About 90% of the dog genome is similar to that of Man, and many diseases found in dogs are found in Man as well. This is an area of research which uses the dog as a model to understand inherited diseases in people. In this avenue affected dogs are bred with affected ones and produce affected puppies on which the disease in question can be studied. Good examples of this are the study of Narcolepsia (sudden sleep) in a dog breed with this inherited disease, which helps better understand the same disease in people. Another case is Progressive Retinal Atrophy named Retinitis pigmentosa in people.

Parental DNA/ DNA fingerprinting

Method of sampling: cheek swabs, hair or blood of animals under study

This is the part of the DNA collected and decoded to confirm parentage in breeds of dogs, such as are implemented by various kennel clubs including the American Kennel Club, and in Forensics.

The mitochondrial DNA is the most stable part of the DNA and it thus allows comparisons of relatedness over 1000 of years. For this very reason mtDNA is not useful to discriminate between kin. Therefore geneticists interested in “dog forensics” will look at the most variable and mutating regions of the DNA, the non-sex linked chromosomes (autosomes). In doing so, they establish a fine grid of genetic information which enables them to establish who is related or not related to whom. In that scenario each individual has a unique DNA fingerprint, a unique combination of highly variable regions of the DNA- hence the expression DNA fingerprinting.

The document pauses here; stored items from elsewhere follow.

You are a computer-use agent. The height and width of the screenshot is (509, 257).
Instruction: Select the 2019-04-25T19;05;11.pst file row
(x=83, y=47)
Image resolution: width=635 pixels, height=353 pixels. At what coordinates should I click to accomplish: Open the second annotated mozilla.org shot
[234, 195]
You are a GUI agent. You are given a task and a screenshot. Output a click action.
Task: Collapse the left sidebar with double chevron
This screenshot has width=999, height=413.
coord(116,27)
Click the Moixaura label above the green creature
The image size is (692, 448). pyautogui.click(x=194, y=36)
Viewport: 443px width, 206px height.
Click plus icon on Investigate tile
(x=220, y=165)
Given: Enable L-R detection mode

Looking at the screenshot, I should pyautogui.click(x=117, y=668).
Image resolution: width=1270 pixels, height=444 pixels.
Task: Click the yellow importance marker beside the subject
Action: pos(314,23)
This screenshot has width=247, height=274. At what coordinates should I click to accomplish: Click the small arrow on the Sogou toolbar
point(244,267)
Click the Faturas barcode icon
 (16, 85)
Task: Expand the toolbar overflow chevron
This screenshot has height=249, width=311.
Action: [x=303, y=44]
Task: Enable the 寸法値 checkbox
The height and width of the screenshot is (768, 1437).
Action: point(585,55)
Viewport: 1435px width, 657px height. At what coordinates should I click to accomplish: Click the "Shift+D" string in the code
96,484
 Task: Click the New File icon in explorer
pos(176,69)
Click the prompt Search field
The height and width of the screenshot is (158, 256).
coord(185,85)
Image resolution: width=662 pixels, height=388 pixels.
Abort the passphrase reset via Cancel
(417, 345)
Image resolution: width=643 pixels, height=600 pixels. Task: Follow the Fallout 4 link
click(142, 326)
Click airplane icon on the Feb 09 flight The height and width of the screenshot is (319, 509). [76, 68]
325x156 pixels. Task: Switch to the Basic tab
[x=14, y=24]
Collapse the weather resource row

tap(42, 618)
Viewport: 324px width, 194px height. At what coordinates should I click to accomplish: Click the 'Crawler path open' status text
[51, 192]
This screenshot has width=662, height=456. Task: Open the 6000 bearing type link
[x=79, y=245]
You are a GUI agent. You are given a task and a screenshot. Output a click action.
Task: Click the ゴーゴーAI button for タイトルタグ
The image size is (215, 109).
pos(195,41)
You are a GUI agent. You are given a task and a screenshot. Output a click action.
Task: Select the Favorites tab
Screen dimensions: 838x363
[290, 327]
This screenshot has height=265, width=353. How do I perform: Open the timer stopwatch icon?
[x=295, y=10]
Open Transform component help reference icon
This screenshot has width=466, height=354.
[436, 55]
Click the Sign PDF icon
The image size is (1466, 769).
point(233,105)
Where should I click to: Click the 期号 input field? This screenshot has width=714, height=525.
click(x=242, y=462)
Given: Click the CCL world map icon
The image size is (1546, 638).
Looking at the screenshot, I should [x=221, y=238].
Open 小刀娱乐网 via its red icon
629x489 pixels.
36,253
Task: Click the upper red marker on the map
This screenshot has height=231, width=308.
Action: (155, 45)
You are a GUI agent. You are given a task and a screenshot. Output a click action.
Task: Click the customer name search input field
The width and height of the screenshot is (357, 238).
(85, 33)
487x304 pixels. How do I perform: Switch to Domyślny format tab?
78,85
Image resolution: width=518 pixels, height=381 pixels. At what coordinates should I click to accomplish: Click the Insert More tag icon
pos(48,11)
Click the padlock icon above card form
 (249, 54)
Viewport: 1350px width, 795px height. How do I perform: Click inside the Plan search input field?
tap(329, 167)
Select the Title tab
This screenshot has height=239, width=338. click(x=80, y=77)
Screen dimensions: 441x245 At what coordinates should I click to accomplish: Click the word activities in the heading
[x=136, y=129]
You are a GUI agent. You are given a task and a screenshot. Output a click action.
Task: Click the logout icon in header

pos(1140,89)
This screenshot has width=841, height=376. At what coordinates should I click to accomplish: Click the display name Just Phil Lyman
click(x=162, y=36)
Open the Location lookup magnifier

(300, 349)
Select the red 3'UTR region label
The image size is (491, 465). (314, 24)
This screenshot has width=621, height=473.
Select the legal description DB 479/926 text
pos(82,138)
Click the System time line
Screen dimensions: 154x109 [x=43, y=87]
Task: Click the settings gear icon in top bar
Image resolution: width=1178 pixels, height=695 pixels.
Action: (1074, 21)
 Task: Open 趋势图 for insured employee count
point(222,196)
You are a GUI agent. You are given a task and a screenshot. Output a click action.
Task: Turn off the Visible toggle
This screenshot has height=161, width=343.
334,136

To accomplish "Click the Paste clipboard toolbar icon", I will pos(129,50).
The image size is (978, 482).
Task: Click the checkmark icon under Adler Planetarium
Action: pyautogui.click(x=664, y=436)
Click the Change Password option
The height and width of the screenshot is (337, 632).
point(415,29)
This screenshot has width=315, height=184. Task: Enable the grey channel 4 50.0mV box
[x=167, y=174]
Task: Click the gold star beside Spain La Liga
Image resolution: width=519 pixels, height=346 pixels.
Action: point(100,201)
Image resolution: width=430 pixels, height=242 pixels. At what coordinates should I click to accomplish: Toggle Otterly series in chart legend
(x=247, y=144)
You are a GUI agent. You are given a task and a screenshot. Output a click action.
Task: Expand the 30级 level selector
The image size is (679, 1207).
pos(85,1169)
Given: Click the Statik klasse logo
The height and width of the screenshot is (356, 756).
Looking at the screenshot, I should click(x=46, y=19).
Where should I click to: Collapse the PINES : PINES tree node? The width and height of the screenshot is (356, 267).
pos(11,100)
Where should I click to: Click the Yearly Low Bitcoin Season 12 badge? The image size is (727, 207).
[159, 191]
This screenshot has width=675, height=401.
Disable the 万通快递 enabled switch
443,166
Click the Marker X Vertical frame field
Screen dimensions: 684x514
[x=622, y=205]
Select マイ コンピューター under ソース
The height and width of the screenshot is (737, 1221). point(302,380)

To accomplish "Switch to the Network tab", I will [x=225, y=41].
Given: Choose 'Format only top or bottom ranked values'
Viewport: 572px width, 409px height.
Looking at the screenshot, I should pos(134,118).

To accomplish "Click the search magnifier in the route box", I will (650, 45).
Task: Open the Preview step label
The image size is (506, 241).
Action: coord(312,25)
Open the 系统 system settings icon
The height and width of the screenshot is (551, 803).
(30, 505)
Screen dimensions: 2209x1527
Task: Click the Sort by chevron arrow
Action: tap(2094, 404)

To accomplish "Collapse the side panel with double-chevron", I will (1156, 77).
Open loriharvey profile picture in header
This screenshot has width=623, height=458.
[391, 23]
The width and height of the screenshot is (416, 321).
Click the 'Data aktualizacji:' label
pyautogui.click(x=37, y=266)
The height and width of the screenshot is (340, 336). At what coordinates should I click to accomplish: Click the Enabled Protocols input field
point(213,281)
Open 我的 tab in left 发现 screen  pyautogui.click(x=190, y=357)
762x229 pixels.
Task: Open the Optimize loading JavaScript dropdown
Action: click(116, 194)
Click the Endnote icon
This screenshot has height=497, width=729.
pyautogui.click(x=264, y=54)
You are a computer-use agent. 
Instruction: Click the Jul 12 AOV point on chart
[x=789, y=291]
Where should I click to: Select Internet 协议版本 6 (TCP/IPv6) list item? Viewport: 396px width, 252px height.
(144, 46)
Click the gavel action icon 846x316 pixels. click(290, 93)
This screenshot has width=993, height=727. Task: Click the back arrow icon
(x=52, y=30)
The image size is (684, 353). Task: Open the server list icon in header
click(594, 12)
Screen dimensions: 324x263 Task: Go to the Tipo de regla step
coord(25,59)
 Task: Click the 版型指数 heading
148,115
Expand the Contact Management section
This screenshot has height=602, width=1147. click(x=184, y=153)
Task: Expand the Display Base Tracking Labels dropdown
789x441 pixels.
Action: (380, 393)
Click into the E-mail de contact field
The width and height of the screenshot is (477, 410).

These studies enable us to tell whether a particular dog is in fact an offspring of the claimed sire or dam on his pedigree, or not. In Forensics it helps to match evidence on a crime scene to potential suspects.

DNA fingerprinting and breed characteristics

Method of sampling: cheek swabs of animals preferably closely related

These Studies use DNA fingerprinting to establish relatedness between inbred breeds of dogs as well as differences between breeds. Studying the hyper-variable DNA gives insight into the immediate past (100 generations or so). In comparison, analyzing mitochondrial DNA and Y chromosome gives insight into the past 150.000 thousand plus years.

DNA fingerprinting studies to establish breed characteristics are represented by the studies of Dr. Oestrander and collaborators.

DNA fingerprinting, mitochondrial DNA and Y chromosome studies provide mutually compatible analysis of relatedness with a different level of resolution: mtDNA may not show finer differences between dogs related for less than 5 generations; fingerprinting may randomly lump very distantly related dogs and mtDNA is needed to resolve such ambiguity.

 Cloning

Cloning is the exact reproduction of a piece of DNA or of an entire being.

The method for cloning of an entire being is extremely complicated and involves many steps. The sheep Dolly and the Afghan hound Snuppy are the famous clones.

Hundreds of live cells of an individual are collected by a skin biopsy, the skin cells are processed and grown in culture. Hundreds of female donor eggs are extracted. The nucleus of the egg is squeezed out (very delicate technique involved) through a slit in the egg. An entire skin cell is injected into the donor egg through that same slit. An electric charge fuses the egg and the skin cell. The resulting cell is immersed in a chemical bath and starts to divide and grow into an embryo. After several days several such embryos are transferred into a surrogate bitch, hoping that at least one will make it to term. Hundreds of attempts are needed and a fortune will be spent before any success is achieved.

Cloning of an entire being requires cells that are alive. Can such cloning be made from dead cells from cheek swabs? At the moment, NO. Will it be possible to clone from dead cells of cheek swabs in some 20 years? Probably not.  Will it be possible in some 100 years? Who knows, but it will still be very costly…Will it be possible to use stored DNA after 100 years? If yes, it could in fact help your breed in a century from now……but who can say?